Overseas data transfer restrictions have been extended

7 THINGS YOU NEED TO KNOW

Regulation of personal and business data and restrictions on your ability to transfer it out of China is set to become a reality on 1 June 2017 when the PRC Cybersecurity Law comes into force. Last week the Cyberspace Administration of China (CAC) issued draft regulations that drastically increase the number of businesses caught by the offshore data transfer rules in the PRC Cybersecurity Law.

As noted in our previous updates, the PRC Cybersecurity Law and subsequent draft measures will introduces significant changes to data protection and data security practices in China. For several years, China has been laying down the foundation for data regulation via a series of court decisions, regulations and sector specific laws. However, a distinct lack of enforcement has resulted in many taking a view that the time, cost and business disruption associated with data compliance exceeds the current threat level. As a result, many are unprepared for the imminent changes.

The establishment of a dedicated regulator and creation of a whistle blower mechanism suggest this is tipping point after which China will get serious on data regulation. In our view, the time for deferring compliance is over.

Proposed extension of overseas data transfer restrictions

Whereas the PRC Cybersecurity Law had previously only imposed overseas data transfer restrictions on "key information infrastructure operators", the draft regulations now suggest most if not all business will be caught by the offshore transfer requirements.
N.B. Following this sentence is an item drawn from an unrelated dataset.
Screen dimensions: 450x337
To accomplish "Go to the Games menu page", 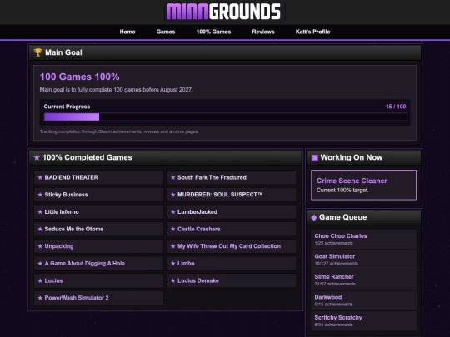I will click(x=166, y=32).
The key legal requirements and recommended actions are:-

Key requirement

Required action

1.

The new draft regulations apply to both “personal data” (as defined in the PRC Cybersecurity Law) and “important data”, which is widely defined to include information that relates to national security, economic development, or social or public interest.

Assessment of data flows to determine what is being sent offshore and whether it falls within these definitions.

2.

Consent must be obtained from all individuals before their personal data is sent out of China.
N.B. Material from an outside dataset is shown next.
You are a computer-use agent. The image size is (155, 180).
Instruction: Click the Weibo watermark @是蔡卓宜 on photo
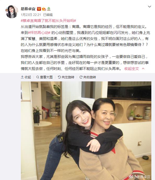click(x=139, y=177)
Consents need to be obtained at all data collection points including for employees, customers and individuals within your supply chain or distribution networks.

Existing datasets should be identified and consents obtained where none are currently in place.

3.

A security assessment needs to be carried out before offshore transfer occurs.
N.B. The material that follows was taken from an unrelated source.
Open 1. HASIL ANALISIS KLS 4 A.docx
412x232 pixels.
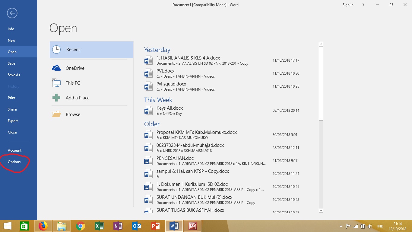(x=188, y=58)
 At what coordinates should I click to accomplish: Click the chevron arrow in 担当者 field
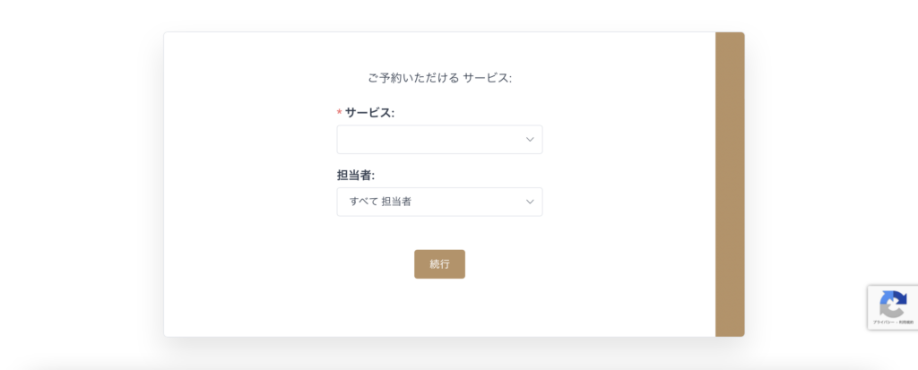coord(530,202)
The security assessment needs to be redone annually.

Your security assessment includes the need to establish:-

  • the legitimate business necessity of transferring the data offshore;
  • the amount, scope, type and sensitivity of the “personal data”, and whether consent has been obtained;
  • the amount, scope, type and sensitivity of “important data”;
  • the safety precautions established by the offshore data recipients (including group companies);
  • the risk of the transferred data being retransferred, leaked or misused; and
  • whether the transfer may create national security concerns, public or individual risks.

4.

The offshore transfer needs to be notified to relevant regulators if any of the following transfer thresholds are met:-

  • data sets of 500,000+ individuals;
  • data files in excess of 1000GB;
  • data related to nuclear facilities, chemical biology, national defence or military, large engineering activities, ocean environmental protection or sensitive geographical information;
  • network information of "key information infrastructure", including system loopholes or security measures; or
  • you are a “key information infrastructure operator”.

Your security assessment should specifically identify if any of these thresholds are met and if so relevant regulators must be identified and notified.

Notification will trigger an independent assessment by the relevant regulator(s) and/or the CAC and should be carefully constructed to minimize the risk of the transfer being blocked.

Regulators are required to make an assessment within 60 days of receiving notification.

5.

There is an absolute prohibition on offshore transfer if:-

  • consent has not been obtained from data subject for transferring their Personal Data;
  • it may result in risks for state politics, the economy, technology, national defence, national security, social or public interests; or
  • any relevant regulators issue specific prohibitions.

Data must not be transferred offshore in any of these circumstances.

For businesses caught by and unable to circumvent these prohibitions, China based infrastructure and onshore processing is likely to be the practical solution.

6.

Any individual or organisation has a right to report an offshore transfer that violates the law to the relevant regulators.

Complaints by individuals are one of the most common ways in which privacy and data security issues are brought to the attention of regulators in other countries. Disgruntled employees and competitors represent obvious threats and this practical risk needs to be considered as part of your data handling policies and practices.

The “nobody will find out” argument has suddenly become less compelling.

7.

Sanctions will be imposed in the event of a violation of the provisions of the regulations in accordance with relevant laws and regulations.

While specific sanctions are not called out in the draft regulations, sanctions mentioned in existing privacy laws are wide ranging and include the possibility of cancellation of your China business license.